Effect of Recombinant Activated Factor VII in the Management of Severe Uncontrolled Bleeding During Cardiac Surgery
Author(s) -
Douri M. Al,
Shafi T.,
Khudairi D. Al,
Bokhari E. Al,
Black L.,
Akinwale N.,
OsmanMusa M.,
Homaidhi A. Al,
Fagih M. Al,
Andreasen R. Borum
Publication year - 2001
Publication title -
transfusion alternatives in transfusion medicine
Language(s) - English
Resource type - Journals
eISSN - 1778-428X
pISSN - 1295-9022
DOI - 10.1111/j.1778-428x.2001.tb00046.x
Subject(s) - medicine , hemostasis , surgery , recombinant factor viia , adverse effect , anesthesia , prothrombin time , factor vii , coagulation
SUMMARY Recombinant activated factor VII (rFVIIa, Novo Nordisk A/S, Bagsvaerd, Denmark) is increasingly being used to secure hemostasis in difficult clinical situations. The role of rFVIIa in the treatment of patients undergoing open‐heart surgery for valvular heart disease was evaluated in an open pilot study. The study objectives were to evaluate blood loss and hemostatic effect following the administration of rFVIIa, to evaluate the safety of the treatment, and to determine its effect on laboratory parameters. To date, we have treated five patients (one child aged 2.5 years and four adults) using various surgical procedures, including arterial switch, closure of atrial septal defect and DeVega's procedure (mitral valve replacement with tricuspid valve repair).
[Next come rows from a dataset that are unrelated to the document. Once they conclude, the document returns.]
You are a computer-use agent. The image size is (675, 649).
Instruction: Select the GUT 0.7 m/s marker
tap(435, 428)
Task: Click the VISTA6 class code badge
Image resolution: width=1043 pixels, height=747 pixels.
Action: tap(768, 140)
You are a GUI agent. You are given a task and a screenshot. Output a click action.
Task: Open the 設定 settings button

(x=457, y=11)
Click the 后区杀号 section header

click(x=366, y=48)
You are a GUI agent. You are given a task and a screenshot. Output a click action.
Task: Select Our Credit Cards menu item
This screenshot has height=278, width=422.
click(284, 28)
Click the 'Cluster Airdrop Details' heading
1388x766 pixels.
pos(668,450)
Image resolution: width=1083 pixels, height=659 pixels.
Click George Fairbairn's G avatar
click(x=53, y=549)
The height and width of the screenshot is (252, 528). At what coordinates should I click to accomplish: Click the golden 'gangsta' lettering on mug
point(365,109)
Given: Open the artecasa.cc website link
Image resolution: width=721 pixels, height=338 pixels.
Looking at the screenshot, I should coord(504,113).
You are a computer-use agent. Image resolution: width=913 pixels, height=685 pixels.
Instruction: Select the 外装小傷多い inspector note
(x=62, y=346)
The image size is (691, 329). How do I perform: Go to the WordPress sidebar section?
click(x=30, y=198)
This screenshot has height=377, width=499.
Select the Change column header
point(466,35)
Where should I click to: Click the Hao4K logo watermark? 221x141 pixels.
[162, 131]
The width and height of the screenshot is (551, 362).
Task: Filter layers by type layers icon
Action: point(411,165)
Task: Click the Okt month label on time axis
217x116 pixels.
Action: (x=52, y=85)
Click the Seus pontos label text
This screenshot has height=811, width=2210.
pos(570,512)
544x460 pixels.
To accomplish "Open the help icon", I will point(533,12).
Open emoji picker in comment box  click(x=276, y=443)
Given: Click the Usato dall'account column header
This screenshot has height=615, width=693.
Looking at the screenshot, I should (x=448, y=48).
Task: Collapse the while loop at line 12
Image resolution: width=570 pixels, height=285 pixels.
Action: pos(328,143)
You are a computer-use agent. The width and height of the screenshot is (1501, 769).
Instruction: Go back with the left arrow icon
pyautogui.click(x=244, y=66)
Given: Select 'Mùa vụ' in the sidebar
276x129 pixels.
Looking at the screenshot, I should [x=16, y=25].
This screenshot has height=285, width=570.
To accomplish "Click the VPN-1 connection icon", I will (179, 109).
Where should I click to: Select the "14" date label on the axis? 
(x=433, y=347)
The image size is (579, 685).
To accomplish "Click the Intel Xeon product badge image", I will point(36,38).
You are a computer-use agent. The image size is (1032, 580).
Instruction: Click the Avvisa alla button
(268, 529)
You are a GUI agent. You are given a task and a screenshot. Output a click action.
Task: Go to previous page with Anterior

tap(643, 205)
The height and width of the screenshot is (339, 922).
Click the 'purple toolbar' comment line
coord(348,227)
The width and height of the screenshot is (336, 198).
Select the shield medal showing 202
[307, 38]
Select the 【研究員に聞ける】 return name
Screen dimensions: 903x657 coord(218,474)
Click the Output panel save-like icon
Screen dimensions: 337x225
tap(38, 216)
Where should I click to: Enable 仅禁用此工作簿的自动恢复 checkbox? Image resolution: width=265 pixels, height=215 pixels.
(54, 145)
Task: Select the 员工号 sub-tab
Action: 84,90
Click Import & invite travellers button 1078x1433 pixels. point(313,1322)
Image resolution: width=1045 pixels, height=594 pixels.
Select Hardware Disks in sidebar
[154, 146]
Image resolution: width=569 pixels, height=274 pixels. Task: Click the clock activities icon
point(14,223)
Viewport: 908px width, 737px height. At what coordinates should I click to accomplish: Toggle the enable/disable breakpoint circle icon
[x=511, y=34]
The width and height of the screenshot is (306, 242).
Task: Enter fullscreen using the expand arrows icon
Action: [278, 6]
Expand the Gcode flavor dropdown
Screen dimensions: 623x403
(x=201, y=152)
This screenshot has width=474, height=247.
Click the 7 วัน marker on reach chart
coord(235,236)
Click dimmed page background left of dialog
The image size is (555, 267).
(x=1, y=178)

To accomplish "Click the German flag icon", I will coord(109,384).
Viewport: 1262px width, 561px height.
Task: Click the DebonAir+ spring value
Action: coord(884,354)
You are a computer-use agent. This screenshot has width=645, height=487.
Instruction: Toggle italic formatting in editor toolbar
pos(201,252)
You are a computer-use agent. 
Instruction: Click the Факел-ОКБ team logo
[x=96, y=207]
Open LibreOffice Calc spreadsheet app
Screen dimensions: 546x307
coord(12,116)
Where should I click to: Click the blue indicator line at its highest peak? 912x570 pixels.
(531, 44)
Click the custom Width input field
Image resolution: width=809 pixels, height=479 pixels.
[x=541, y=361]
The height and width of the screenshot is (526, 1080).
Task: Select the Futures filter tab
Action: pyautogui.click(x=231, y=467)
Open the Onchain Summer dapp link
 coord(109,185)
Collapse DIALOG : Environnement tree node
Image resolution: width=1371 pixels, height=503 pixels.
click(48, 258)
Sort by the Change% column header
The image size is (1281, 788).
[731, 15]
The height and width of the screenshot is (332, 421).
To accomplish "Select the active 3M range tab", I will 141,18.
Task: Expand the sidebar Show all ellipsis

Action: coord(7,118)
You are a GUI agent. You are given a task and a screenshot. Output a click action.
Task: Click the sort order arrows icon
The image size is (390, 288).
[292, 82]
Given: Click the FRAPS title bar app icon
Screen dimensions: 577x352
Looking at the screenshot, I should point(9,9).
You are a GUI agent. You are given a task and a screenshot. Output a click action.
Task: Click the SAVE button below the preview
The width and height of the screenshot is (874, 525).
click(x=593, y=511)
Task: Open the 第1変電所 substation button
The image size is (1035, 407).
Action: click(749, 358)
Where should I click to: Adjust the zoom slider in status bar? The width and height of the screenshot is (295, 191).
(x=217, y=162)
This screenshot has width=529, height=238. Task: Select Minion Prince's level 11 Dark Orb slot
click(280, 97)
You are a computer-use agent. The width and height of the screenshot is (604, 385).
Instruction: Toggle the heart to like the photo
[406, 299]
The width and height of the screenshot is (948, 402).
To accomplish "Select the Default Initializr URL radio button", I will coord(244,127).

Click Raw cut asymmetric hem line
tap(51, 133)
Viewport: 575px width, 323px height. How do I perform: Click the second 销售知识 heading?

Four patients received rFVIIa intraoperatively while the fifth received it postoperatively. Satisfactory hemostasis was achieved with a single dose (30 μg/kg) of rFVIIa. Four hours after treatment with rFVIIa, the mean blood loss was 262.5 mL for adults (220–334 mL) and 85 mL for the child. No significant adverse events were seen in relation to rFVIIa therapy. The laboratory parameters indicated a mean 18.5‐fold increase (range 3.7–42) in FVII levels at 30 min post‐injection and a mean reduction of 12 s (range 3–39 s) in prothrombin time.